Boom des abeilles en ville : pas forcément une bonne nouvelle pour la biodiversité

Inspection mensuelle des ruches sur le toit de l’URSSAF par l’entreprise Apiterra (12 mai 2021)

Symbole de la biodiversité à protéger, les abeilles et ruches fleurissent dans les jardins et sur les toits des Parisien·nes. Au point d’inquiéter certain·es chercheur·euses sur l’impact de cette “prolifération” dans nos villes. 

Une drôle de fumée se propage sur le toit de l’URSSAF à Montreuil (Seine Saint-Denis). La moustache cachée derrière son masque et sa combinaison de protection, Mike Hollman, apiculteur pour Apiterra, entreprise d’installation de ruches, presse l’enfumoir. L’odeur de carton et d’herbe brûlée prévient les abeilles : attention, la ruche va s’ouvrir. 

Le jeune apiculteur d’origine anglaise inspecte les cadres sur lesquels les abeilles sont posées. « Vous voyez, lance-t-il d’un ton rassurant vers l’autre bout du toit, elles sont en meilleure forme que la dernière fois ! ».  

Mike Hollman inspecte chaque cadre de la ruche (12 mai 2021) © Eugénie Meyer

Le sourire aux lèvres, Floriane Tortarolo observe la scène. Elle est chargée de projets logistique et développement durable à l’URSSAF, et les ruches, c’était son projet. « C’est une bonne chose de préserver la nature et d’aider à la pollinisation », s’enthousiasme-t-elle.  L’année dernière, lors de la semaine du développement durable, on a fait goûter notre miel aux salarié·es et expliqué comment ça fonctionne. Les gens ont adoré ! ».

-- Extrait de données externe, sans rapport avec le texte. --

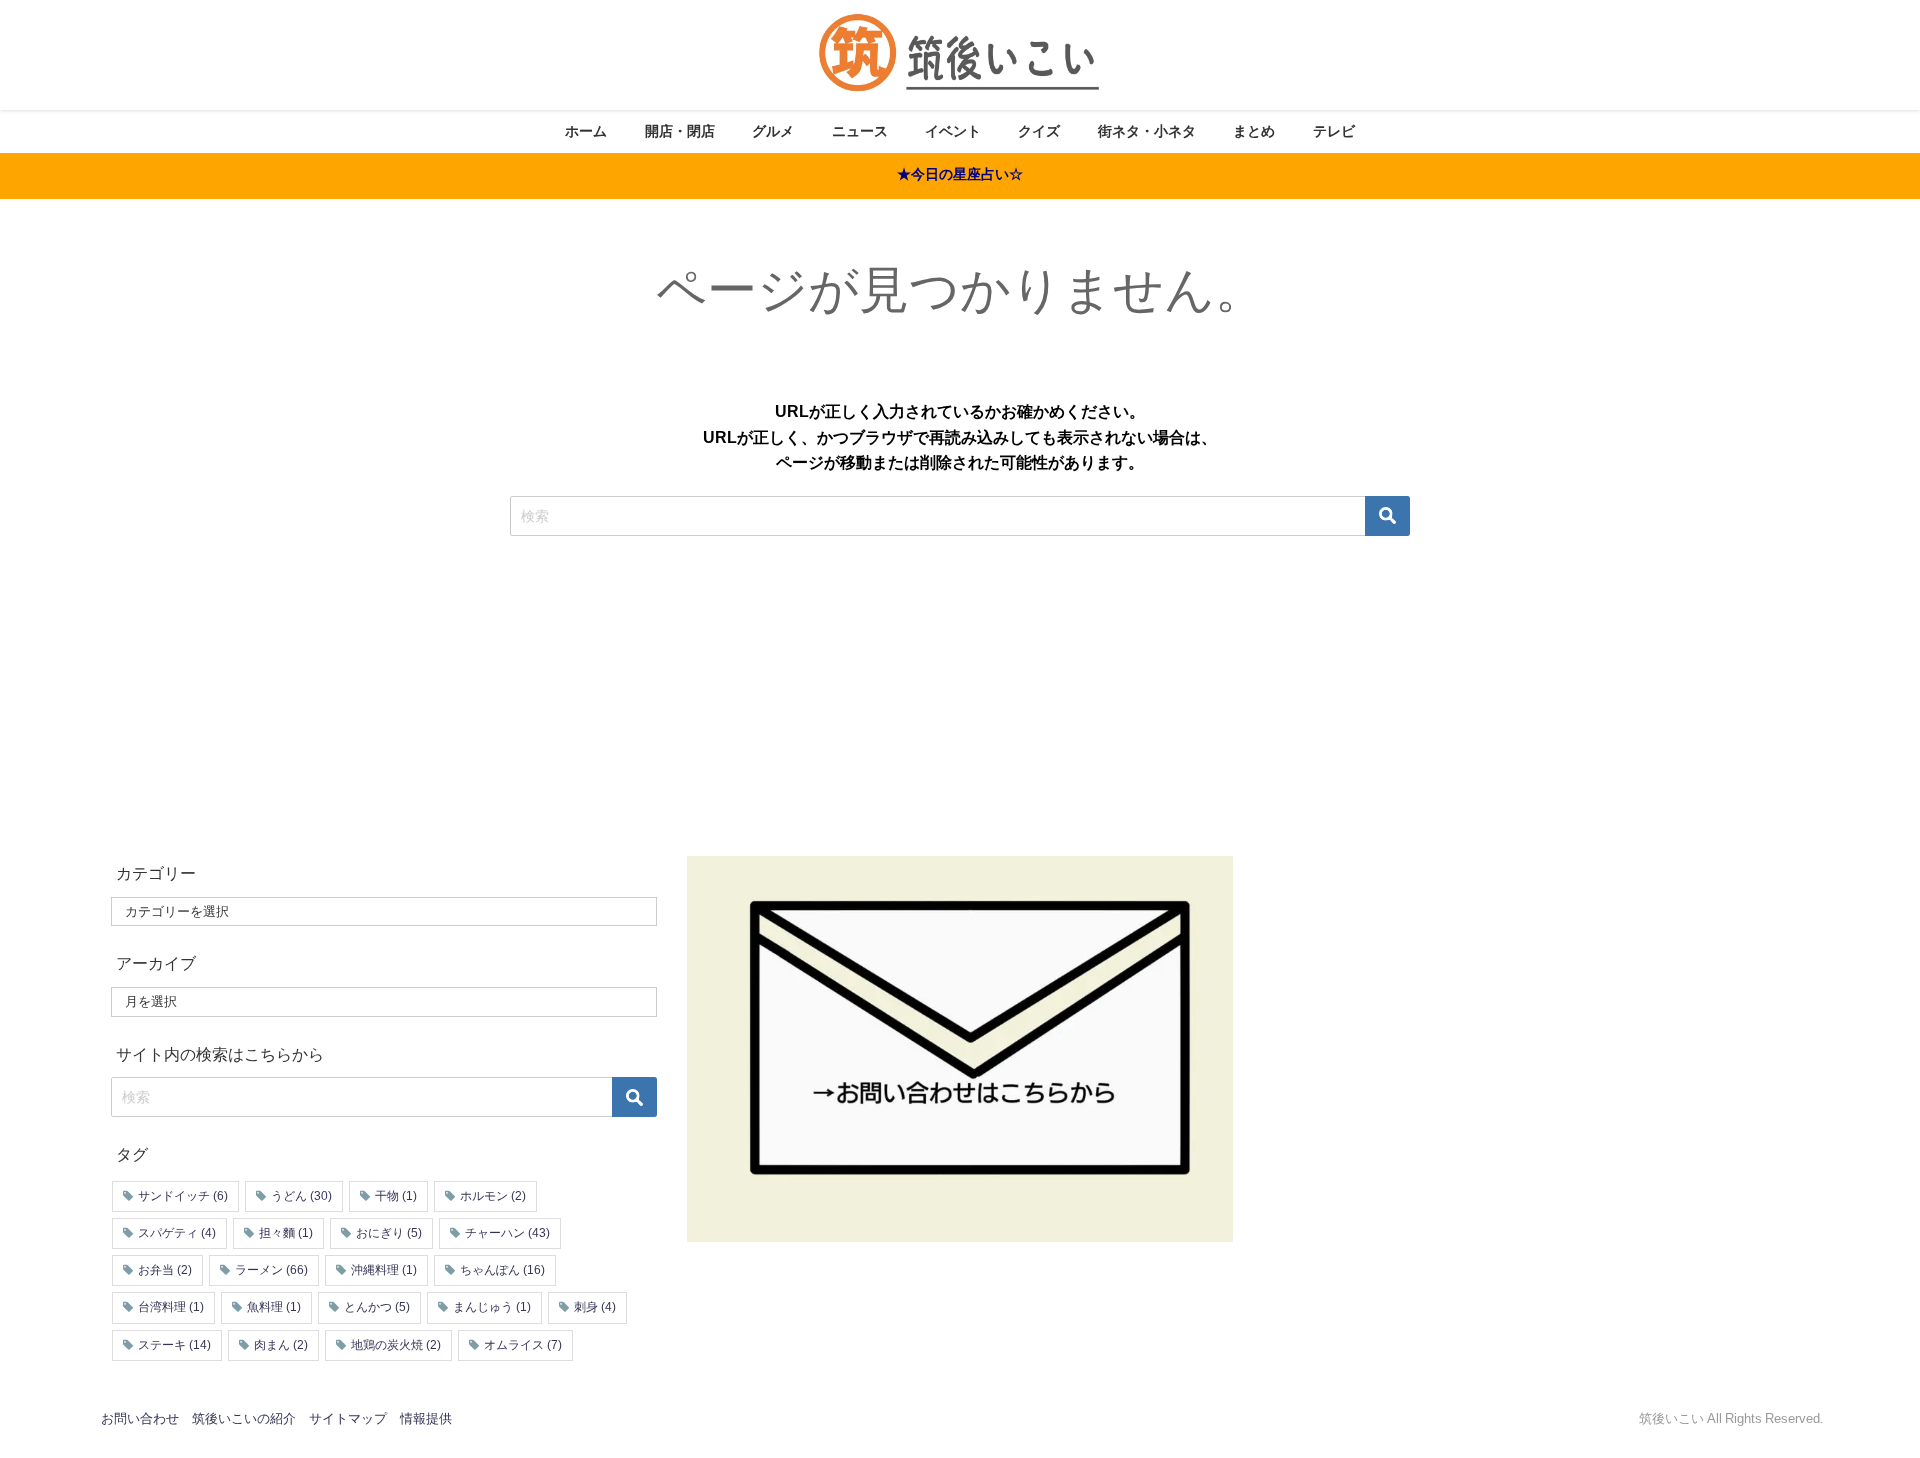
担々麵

Floriane Tortarolo devant les cinq ruches de l’URSSAF (12 mai 2021) © Eugénie Meyer
Une mode qui fait débat

Depuis 2016, le nombre de ruches à Paris a triplé. L’effondrement du nombre d’abeilles domestiques a provoqué un élan de sympathie pour l’abeille, qui est devenue un symbole de la biodiversité à préserver. Aujourd’hui, plus de 120 millions d’abeilles pollinisent les arbres et les fleurs de la capitale dans près de 2000 ruches : une densité de plus de 10 ruches au km2, soit quatre fois la moyenne nationale.

Cadre de ruche rempli d’abeilles © Eugénie Meyer

« On arrive à saturation », selon Benoît Geslin, écologue à l’Institut Méditerranéen de Biodiversité et d’Écologie Marine et Continentale. En cause : une trop faible végétation disponible pour nourrir tous les insectes pollinisateurs. Parmi eux les bourdons, les papillons, ou les abeilles sauvages. Ces dernières sont souvent solitaires et plus exigeantes pour récolter le pollen. 

« Une telle densité de ruches accroît la compétition entre les différents pollinisateurs en réduisant leur ressource de nourriture », déplore le chercheur. Dans une étude qu’il a coécrite en 2019 pour la revue Plos One, il observe qu’il y a « une diminution claire de l’activité des pollinisateurs sauvages quand le nombre de colonies d’abeilles, dans un rayon d’un km, est très élevé ».

Un risque pour la diversité végétale

Or, certain·es scientifiques affirment que baisser la diversité des pollinisateurs sauvages pourrait entraîner une moins bonne reproduction végétale. Les abeilles domestiques et autres pollinisateurs ne pollinisent pas les mêmes végétaux. Les tomates, par exemple, le sont par les bourdons, pas par les abeilles.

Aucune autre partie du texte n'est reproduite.